Однажды я заметила синяк на запястье. Итан сжал его слишком сильно, когда мы занимались любовью. Эта мелочь, такая незначительная, совсем выпала у меня из головы. Я застыла, изумленно глядя на синеватый отпечаток пальца. Это не укладывалось в моем понимании. Есть какие-то вещи, которые отпечатываются в нашей памяти и воображении как фотоснимки. А есть те, на которые не обращаешь внимания, пока не утыкаешься носом. Вроде неловкого удара о краешек стола, о котором ты наверняка забудешь к концу дня и, лишь ложась спать, обнаружишь на месте удара ссадину. И, скорее всего, даже не вспомнишь, откуда она появилась.

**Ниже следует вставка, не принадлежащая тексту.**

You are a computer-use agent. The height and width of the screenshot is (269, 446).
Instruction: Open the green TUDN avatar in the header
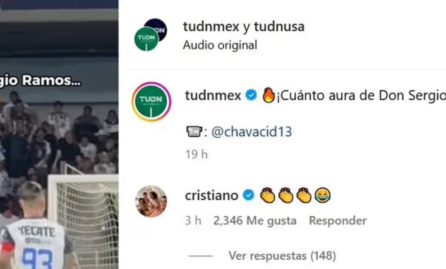pyautogui.click(x=146, y=39)
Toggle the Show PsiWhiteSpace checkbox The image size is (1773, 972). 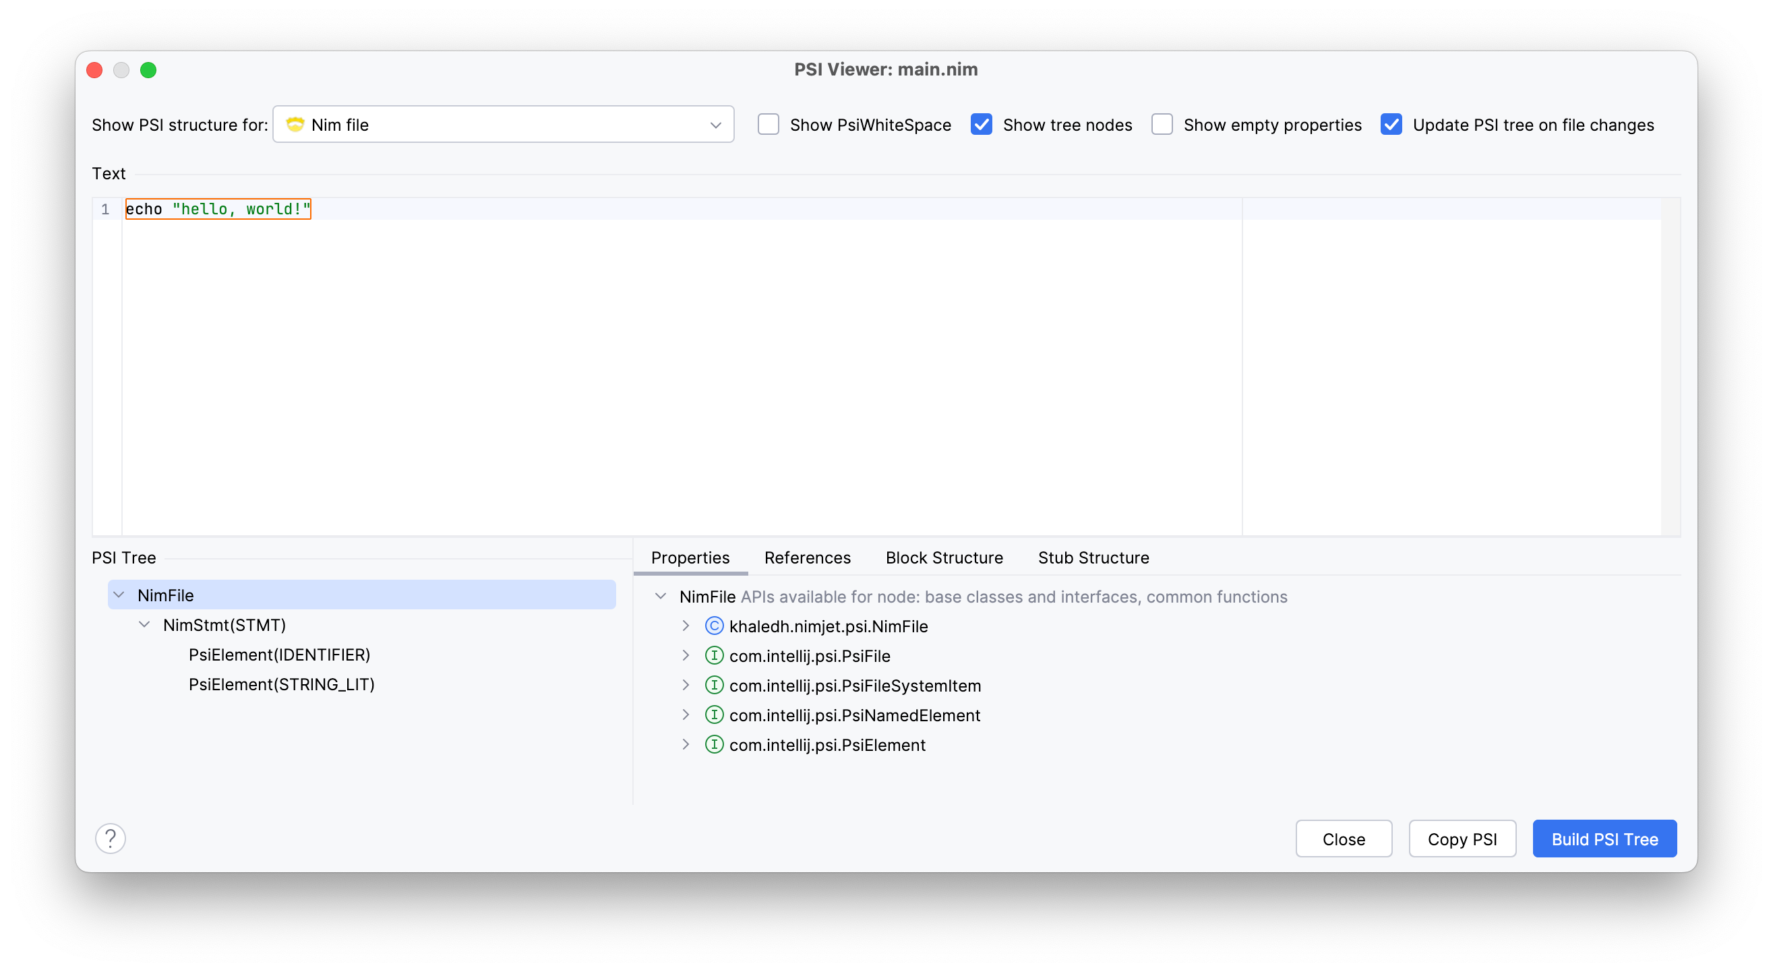coord(767,125)
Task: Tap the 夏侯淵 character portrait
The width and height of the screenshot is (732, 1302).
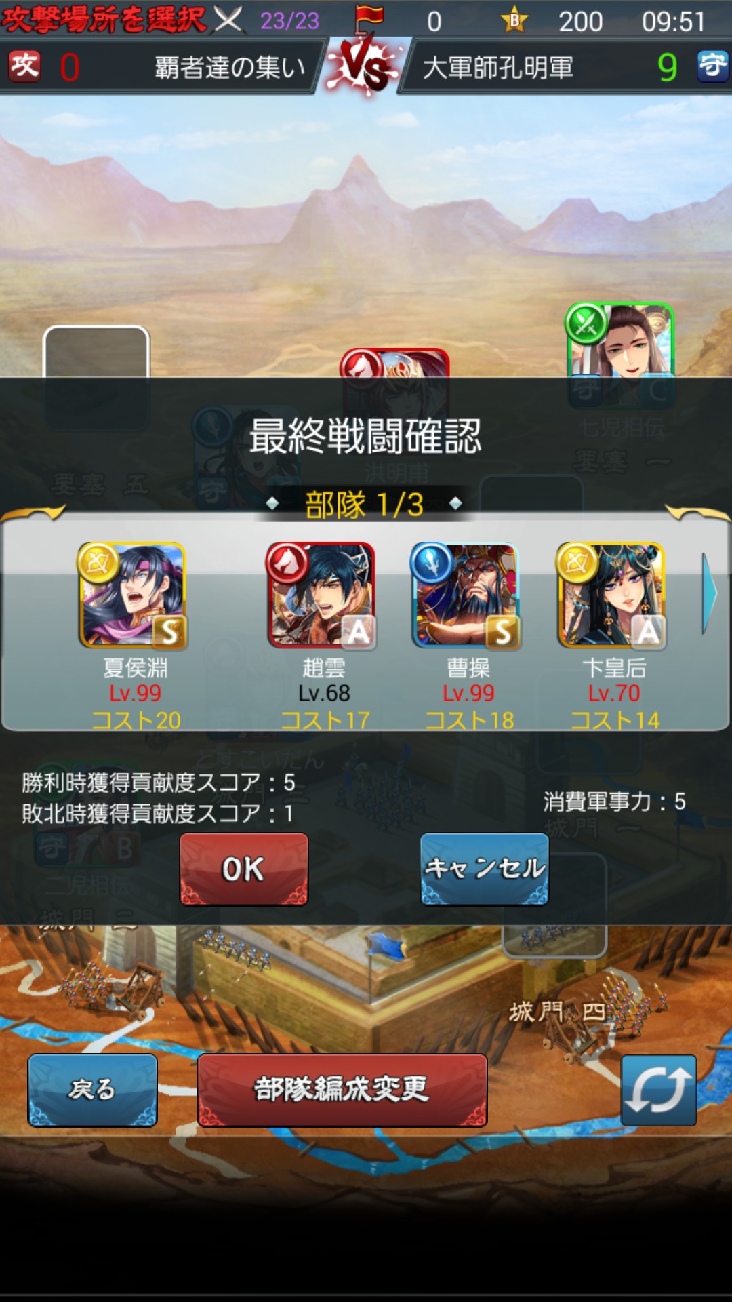Action: [132, 595]
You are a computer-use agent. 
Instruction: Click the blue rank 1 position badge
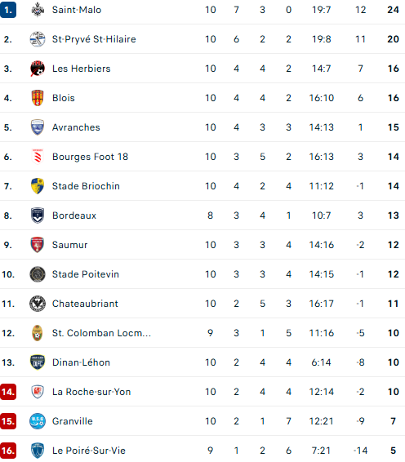click(x=8, y=10)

Вспышки на Нербусе повторялись с той же непостоянной периодичностью. От двух до пяти за лун, иногда они длились не больше минуты, иногда растягивались, превышая поставленную Гонсалесом верхнюю точку. Самая длинная была зафиксирована на тридцатый лун и составила пять минут восемь секунд. Провалы в памяти прекратились, но Итан не собирался никуда исчезать и подбадривал меня, когда чувствовал, что я на грани срыва.
На двадцать седьмой лун мы ели первую выращенную в отсеке № 6 морковь. Первые плоды ели сырыми, смыв с них землю и даже не очистив кожуру. Вторую порцию отправили на термообработку, и после пробовали уже тушеные овощи. Брюква, на которую ставил Гонсалес, потихоньку набирала вес в корне.
Итан радовался как ребенок, когда я брала его в теплицу, с интересом разглядывал окрепшие растения, трогал завязи и изумлялся запахам, которые от них исходят. Больше всего ему нравился запах помидоров. Он не надевал скафандра, я же не беспокоилась о том, что галлюцинация может умереть от дефицита кислорода в крови.
Я проводила замеры давления, рост оставался без изменения, показания веса незначительно выросли. Причиной могла быть стрессовая ситуация, в которой организм пытался накопить запасы на случай гипотетического форс-мажора, потому я не придавала этому большого значения. Анализа крови я по-прежнему избегала, поступая иррационально, необоснованно, к тому же нарушая предписания, по которым это было необходимым ритуалом каждого луна. Удушающий, панический страх охватывал меня каждый раз, когда я брала в руки инструменты, находясь в мед-отсеке.
Могла ли я спровоцировать всплеск безумия, узнав, что несу в себе неизвестный науке вирус? Пока у меня выходило держать его под контролем, если конечно можно было так выразиться, но не было никакой гарантии, что так будет и дальше.
Центр справлялся о моем состоянии и проекте в целом. Результаты роста растений их радовали, моя стабильная шизофрения вряд ли. Они считали меня бомбой замедленного действия, которая могла сработать в любой момент. Я это чувствовала. Чувствовал и Итан, следуя за мной в рубку для переговоров, наблюдая за тем, как холодно излагают факты люди, управлявшие экспедицией. В том, что меня уже списали со счетов, не было никаких сомнений, но я продолжала надеяться.